**TASK TO CARRY OUT**
List every line below that contains the word "This".

**INPUT MATERIAL**
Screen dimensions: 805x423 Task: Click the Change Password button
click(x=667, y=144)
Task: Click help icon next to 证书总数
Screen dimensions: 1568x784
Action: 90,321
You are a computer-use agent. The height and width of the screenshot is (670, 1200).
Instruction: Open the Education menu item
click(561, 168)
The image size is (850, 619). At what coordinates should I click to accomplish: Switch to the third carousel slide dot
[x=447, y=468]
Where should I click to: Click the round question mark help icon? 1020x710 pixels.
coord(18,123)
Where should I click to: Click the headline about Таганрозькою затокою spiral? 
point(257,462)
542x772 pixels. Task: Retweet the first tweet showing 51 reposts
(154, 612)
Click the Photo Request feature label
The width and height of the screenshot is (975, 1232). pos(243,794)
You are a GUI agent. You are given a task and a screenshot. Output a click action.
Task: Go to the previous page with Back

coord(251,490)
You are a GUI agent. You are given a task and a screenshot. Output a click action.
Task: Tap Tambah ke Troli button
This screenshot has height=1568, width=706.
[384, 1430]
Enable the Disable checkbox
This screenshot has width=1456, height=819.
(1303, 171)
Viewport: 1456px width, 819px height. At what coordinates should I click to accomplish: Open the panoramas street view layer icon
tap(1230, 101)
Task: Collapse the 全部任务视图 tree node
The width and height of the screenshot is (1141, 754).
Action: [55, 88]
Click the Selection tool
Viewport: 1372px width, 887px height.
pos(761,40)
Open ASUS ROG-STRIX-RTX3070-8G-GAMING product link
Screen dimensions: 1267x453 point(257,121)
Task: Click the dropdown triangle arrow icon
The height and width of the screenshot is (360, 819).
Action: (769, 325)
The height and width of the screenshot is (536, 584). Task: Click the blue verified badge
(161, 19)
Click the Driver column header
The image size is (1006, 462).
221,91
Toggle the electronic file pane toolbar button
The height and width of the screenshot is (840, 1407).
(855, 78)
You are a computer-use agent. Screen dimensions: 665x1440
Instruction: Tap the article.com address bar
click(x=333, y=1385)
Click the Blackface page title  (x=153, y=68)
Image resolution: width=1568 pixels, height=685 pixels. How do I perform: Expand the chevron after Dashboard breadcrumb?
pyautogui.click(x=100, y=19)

**PROBLEM SOLUTION**
This screenshot has height=1568, width=706.
This screenshot has width=1456, height=819.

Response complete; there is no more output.